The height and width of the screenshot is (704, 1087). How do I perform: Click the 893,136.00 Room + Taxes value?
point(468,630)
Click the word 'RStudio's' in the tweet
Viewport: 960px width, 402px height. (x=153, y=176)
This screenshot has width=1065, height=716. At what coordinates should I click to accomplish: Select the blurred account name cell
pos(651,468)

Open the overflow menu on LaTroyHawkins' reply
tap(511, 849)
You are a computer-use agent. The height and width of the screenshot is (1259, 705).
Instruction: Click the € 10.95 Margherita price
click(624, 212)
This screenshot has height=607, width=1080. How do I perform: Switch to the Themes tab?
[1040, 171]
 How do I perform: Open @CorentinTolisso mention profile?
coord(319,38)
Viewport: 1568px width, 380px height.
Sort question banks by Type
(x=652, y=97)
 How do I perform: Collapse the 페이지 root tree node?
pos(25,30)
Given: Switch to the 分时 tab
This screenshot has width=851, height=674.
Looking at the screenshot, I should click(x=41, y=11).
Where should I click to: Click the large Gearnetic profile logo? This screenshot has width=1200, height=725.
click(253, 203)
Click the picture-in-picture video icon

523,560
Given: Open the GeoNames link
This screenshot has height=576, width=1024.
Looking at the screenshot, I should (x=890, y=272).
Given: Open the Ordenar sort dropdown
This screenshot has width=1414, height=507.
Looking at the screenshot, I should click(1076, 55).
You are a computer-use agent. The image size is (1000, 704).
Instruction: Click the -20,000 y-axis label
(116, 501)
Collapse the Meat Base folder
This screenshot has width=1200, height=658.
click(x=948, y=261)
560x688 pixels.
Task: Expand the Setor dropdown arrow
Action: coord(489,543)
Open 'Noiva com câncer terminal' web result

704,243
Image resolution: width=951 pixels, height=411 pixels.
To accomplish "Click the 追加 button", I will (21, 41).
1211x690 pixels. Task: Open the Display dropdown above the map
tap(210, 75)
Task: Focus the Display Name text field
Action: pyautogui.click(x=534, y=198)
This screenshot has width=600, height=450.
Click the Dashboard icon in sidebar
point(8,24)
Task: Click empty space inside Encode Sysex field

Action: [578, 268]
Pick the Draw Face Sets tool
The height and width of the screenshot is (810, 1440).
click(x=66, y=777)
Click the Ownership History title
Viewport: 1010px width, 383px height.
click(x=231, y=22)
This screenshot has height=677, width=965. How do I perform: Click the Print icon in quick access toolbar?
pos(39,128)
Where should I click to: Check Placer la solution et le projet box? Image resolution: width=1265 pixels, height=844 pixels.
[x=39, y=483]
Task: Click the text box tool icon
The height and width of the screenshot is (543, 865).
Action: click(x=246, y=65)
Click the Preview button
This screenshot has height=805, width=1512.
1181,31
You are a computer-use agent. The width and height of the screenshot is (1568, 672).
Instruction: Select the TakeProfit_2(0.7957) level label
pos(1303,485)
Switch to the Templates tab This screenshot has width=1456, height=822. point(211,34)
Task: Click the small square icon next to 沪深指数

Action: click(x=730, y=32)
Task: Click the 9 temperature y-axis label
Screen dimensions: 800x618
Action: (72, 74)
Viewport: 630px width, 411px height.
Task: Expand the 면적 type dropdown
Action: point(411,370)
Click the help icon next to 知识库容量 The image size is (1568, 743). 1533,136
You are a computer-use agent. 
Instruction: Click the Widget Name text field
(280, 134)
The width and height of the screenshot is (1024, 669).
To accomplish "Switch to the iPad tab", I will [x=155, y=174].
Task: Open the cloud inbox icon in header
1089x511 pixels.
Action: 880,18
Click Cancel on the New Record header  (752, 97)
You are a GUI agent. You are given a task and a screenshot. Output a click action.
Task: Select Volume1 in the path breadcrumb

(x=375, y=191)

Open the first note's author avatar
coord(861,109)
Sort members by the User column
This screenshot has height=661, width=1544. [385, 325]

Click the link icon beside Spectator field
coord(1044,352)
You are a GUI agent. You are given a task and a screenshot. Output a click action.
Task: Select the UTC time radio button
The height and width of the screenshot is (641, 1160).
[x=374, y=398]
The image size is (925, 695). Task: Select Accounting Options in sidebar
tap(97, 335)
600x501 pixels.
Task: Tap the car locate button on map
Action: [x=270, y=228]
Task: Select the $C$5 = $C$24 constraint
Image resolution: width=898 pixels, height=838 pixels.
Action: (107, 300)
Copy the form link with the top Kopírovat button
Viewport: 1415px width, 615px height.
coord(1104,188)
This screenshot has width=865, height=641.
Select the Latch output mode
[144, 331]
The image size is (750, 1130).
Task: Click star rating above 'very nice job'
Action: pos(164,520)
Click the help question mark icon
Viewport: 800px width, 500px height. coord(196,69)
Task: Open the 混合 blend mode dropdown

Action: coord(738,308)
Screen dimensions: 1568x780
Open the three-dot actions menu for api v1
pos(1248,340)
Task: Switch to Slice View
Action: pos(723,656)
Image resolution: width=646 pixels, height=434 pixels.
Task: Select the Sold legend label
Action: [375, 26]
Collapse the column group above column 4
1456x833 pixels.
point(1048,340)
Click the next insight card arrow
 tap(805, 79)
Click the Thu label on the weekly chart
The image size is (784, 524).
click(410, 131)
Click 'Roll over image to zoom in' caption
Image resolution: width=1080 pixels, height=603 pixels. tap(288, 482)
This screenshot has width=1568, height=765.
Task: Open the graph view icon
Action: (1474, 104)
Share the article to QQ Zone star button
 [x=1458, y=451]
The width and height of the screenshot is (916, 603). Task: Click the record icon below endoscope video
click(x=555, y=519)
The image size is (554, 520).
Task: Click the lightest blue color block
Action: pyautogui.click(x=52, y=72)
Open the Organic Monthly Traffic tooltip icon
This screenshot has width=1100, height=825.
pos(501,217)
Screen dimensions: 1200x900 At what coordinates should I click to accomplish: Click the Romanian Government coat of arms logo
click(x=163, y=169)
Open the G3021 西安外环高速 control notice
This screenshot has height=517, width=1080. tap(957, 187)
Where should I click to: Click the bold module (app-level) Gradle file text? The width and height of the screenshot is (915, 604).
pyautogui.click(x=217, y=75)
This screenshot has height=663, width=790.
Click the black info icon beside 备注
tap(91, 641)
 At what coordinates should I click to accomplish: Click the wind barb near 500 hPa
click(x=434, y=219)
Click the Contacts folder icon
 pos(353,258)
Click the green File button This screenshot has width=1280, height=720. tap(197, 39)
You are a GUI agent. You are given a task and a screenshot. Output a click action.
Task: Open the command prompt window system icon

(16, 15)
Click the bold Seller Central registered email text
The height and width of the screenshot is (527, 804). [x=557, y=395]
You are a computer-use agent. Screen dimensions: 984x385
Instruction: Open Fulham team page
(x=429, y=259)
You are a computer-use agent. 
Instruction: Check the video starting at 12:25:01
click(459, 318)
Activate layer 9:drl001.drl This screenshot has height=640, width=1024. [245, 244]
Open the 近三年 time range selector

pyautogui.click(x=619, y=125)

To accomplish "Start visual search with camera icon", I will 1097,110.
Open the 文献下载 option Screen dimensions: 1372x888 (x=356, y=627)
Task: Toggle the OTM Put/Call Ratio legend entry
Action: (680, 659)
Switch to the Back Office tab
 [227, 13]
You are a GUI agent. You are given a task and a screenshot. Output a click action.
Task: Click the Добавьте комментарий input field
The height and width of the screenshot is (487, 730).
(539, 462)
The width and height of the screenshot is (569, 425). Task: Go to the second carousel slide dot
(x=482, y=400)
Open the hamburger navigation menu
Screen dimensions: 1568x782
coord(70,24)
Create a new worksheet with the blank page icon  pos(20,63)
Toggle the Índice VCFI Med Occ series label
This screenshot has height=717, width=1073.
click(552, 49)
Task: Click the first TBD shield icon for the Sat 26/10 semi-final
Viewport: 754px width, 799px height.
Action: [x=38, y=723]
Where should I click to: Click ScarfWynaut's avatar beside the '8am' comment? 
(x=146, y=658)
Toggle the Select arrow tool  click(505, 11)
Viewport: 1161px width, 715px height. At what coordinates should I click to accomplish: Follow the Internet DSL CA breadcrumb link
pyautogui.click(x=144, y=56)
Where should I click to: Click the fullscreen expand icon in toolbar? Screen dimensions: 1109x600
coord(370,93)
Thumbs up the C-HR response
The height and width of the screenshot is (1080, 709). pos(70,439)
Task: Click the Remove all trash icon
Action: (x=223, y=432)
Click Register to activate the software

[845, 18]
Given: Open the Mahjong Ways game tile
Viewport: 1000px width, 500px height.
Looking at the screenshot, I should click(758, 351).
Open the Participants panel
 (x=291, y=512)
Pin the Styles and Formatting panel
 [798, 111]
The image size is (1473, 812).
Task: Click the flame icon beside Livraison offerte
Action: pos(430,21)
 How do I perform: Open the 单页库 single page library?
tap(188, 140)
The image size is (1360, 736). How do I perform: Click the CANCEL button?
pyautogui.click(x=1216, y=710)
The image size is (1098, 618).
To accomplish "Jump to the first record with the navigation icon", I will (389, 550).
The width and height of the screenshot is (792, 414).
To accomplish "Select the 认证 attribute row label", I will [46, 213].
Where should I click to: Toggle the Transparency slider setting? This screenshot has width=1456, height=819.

+++

**TASK DETAILS**
Find the line with "Click the Contacts folder icon" in the entries above. Retype it and each line after it, exactly, through the line with "Toggle the Select", and stop there.

**EXERCISE RESPONSE**
Click the Contacts folder icon
 pos(353,258)
Click the green File button This screenshot has width=1280, height=720. tap(197, 39)
You are a GUI agent. You are given a task and a screenshot. Output a click action.
Task: Open the command prompt window system icon

(16, 15)
Click the bold Seller Central registered email text
The height and width of the screenshot is (527, 804). [x=557, y=395]
You are a computer-use agent. Screen dimensions: 984x385
Instruction: Open Fulham team page
(x=429, y=259)
You are a computer-use agent. 
Instruction: Check the video starting at 12:25:01
click(459, 318)
Activate layer 9:drl001.drl This screenshot has height=640, width=1024. [245, 244]
Open the 近三年 time range selector

pyautogui.click(x=619, y=125)

To accomplish "Start visual search with camera icon", I will 1097,110.
Open the 文献下载 option Screen dimensions: 1372x888 (x=356, y=627)
Task: Toggle the OTM Put/Call Ratio legend entry
Action: (680, 659)
Switch to the Back Office tab
 [227, 13]
You are a GUI agent. You are given a task and a screenshot. Output a click action.
Task: Click the Добавьте комментарий input field
The height and width of the screenshot is (487, 730).
(539, 462)
The width and height of the screenshot is (569, 425). Task: Go to the second carousel slide dot
(x=482, y=400)
Open the hamburger navigation menu
Screen dimensions: 1568x782
coord(70,24)
Create a new worksheet with the blank page icon  pos(20,63)
Toggle the Índice VCFI Med Occ series label
This screenshot has height=717, width=1073.
click(552, 49)
Task: Click the first TBD shield icon for the Sat 26/10 semi-final
Viewport: 754px width, 799px height.
Action: [x=38, y=723]
Where should I click to: Click ScarfWynaut's avatar beside the '8am' comment? 
(x=146, y=658)
Toggle the Select arrow tool  click(505, 11)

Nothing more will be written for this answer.